Revise the material starting with the line containing "LIRE LA SUITE" and going on through the line containing "396, 122, 454)", replacing "clicked" with "selected" and leaving everything else unchanged. Return only those lines.

Start of MATERIAL FOR THE TASK

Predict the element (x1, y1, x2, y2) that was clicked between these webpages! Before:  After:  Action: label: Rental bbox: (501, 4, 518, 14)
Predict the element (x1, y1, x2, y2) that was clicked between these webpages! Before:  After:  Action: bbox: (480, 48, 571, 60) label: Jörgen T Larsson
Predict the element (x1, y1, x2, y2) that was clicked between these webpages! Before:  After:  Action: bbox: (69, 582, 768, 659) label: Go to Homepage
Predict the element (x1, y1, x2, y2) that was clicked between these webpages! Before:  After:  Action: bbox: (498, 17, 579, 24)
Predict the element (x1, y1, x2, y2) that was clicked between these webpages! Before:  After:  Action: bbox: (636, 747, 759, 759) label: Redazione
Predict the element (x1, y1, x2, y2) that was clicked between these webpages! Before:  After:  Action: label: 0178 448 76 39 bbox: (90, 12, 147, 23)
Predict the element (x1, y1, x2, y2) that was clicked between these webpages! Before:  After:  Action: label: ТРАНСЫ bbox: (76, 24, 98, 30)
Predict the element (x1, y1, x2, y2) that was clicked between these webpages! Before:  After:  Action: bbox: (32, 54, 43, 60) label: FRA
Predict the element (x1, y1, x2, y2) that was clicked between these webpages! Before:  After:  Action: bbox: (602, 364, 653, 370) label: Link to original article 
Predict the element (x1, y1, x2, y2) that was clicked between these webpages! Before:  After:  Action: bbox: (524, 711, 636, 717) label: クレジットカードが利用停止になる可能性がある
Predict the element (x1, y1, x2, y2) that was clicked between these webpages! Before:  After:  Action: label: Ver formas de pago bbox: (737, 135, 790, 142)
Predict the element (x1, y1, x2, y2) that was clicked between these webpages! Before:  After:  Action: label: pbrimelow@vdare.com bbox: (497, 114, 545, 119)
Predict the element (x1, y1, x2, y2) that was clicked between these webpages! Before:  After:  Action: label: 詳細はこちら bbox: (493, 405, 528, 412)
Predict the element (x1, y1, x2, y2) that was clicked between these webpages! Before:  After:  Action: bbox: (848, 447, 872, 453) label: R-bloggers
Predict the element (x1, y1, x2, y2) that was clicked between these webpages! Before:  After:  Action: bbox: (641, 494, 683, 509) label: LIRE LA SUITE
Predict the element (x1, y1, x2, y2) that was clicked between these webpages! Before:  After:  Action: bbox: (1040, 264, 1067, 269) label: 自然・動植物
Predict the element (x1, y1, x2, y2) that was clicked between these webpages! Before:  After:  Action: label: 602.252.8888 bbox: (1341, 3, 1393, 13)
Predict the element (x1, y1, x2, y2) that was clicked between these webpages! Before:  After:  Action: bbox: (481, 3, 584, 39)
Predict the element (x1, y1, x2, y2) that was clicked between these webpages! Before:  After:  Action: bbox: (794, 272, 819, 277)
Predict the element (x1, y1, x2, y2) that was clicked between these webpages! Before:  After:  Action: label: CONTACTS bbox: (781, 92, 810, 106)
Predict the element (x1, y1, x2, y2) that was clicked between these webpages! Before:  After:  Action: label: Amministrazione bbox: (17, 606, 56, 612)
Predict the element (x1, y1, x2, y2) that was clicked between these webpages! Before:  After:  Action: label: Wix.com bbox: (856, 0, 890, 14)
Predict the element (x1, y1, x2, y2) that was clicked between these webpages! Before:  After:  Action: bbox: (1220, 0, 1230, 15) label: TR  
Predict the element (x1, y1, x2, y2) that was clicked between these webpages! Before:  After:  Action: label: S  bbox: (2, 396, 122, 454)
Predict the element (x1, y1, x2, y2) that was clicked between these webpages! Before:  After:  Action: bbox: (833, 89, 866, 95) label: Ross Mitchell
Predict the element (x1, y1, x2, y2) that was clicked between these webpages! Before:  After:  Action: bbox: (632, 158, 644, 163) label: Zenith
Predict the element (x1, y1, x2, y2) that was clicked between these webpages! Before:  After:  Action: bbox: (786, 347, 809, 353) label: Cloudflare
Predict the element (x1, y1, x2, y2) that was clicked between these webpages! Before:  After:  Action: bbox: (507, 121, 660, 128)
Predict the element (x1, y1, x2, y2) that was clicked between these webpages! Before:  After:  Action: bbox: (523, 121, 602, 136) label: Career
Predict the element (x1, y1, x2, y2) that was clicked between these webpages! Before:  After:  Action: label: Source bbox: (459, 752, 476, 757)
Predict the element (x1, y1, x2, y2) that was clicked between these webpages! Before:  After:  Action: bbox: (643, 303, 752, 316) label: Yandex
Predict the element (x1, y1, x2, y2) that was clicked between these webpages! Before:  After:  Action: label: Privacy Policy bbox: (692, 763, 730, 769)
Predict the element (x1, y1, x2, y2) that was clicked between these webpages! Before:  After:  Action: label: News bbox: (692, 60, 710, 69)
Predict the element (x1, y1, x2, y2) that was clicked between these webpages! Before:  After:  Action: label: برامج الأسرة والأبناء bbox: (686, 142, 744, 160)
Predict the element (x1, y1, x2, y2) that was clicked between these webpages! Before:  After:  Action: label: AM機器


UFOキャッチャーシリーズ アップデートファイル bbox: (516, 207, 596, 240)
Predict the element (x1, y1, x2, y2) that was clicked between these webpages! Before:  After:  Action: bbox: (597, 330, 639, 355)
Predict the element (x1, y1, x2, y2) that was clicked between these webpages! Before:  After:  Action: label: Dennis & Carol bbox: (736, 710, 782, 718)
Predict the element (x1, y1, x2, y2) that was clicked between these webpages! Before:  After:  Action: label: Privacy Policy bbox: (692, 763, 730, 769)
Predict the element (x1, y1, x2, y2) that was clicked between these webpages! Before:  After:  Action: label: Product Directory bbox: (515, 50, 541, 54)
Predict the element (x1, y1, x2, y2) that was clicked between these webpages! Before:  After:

End of MATERIAL FOR THE TASK

[SOLUTION FOR THIS TASK]
Predict the element (x1, y1, x2, y2) that was selected between these webpages! Before:  After:  Action: bbox: (641, 494, 683, 509) label: LIRE LA SUITE
Predict the element (x1, y1, x2, y2) that was selected between these webpages! Before:  After:  Action: bbox: (1040, 264, 1067, 269) label: 自然・動植物
Predict the element (x1, y1, x2, y2) that was selected between these webpages! Before:  After:  Action: label: 602.252.8888 bbox: (1341, 3, 1393, 13)
Predict the element (x1, y1, x2, y2) that was selected between these webpages! Before:  After:  Action: bbox: (481, 3, 584, 39)
Predict the element (x1, y1, x2, y2) that was selected between these webpages! Before:  After:  Action: bbox: (794, 272, 819, 277)
Predict the element (x1, y1, x2, y2) that was selected between these webpages! Before:  After:  Action: label: CONTACTS bbox: (781, 92, 810, 106)
Predict the element (x1, y1, x2, y2) that was selected between these webpages! Before:  After:  Action: label: Amministrazione bbox: (17, 606, 56, 612)
Predict the element (x1, y1, x2, y2) that was selected between these webpages! Before:  After:  Action: label: Wix.com bbox: (856, 0, 890, 14)
Predict the element (x1, y1, x2, y2) that was selected between these webpages! Before:  After:  Action: bbox: (1220, 0, 1230, 15) label: TR  
Predict the element (x1, y1, x2, y2) that was selected between these webpages! Before:  After:  Action: label: S  bbox: (2, 396, 122, 454)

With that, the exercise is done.